_To do_:
Copy the records below word for word, from the line containing "Given: Expand the Nla tree node" through the line containing "click(129, 22)", including both of those lines. Leave out the pictures.

_Excerpted records_:
○ ○ ○ ○

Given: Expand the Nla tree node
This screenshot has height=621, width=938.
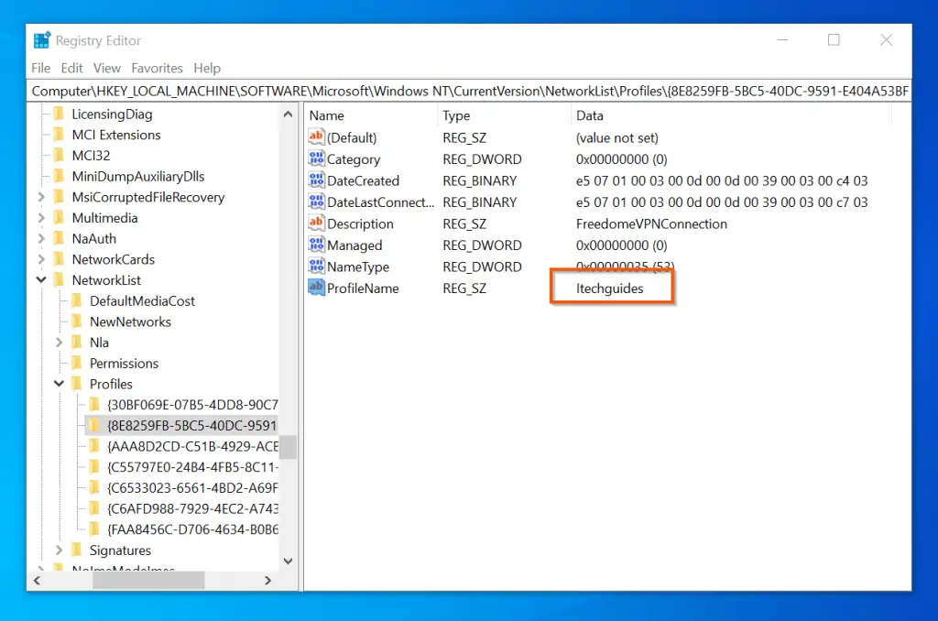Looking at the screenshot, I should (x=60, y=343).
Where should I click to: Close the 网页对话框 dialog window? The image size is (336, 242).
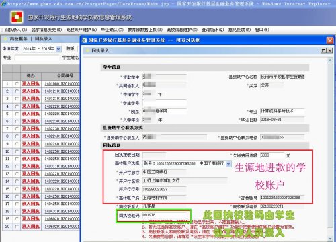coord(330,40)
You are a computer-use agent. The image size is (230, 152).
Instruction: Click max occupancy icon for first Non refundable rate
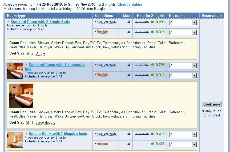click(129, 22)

○ ○ ○ ○

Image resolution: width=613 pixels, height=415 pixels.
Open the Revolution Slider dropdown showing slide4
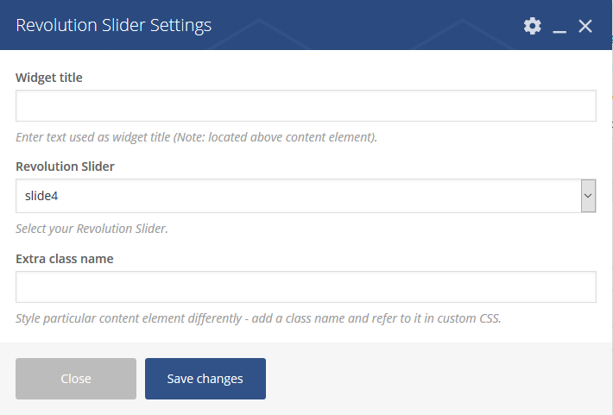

○ ○ ○ ○

_Task response_:
Given: Expand the Nla tree node
This screenshot has height=621, width=938.
Looking at the screenshot, I should (x=60, y=343).
Where should I click to: Close the 网页对话框 dialog window? The image size is (336, 242).
coord(330,40)
You are a computer-use agent. The image size is (230, 152).
Instruction: Click max occupancy icon for first Non refundable rate
click(129, 22)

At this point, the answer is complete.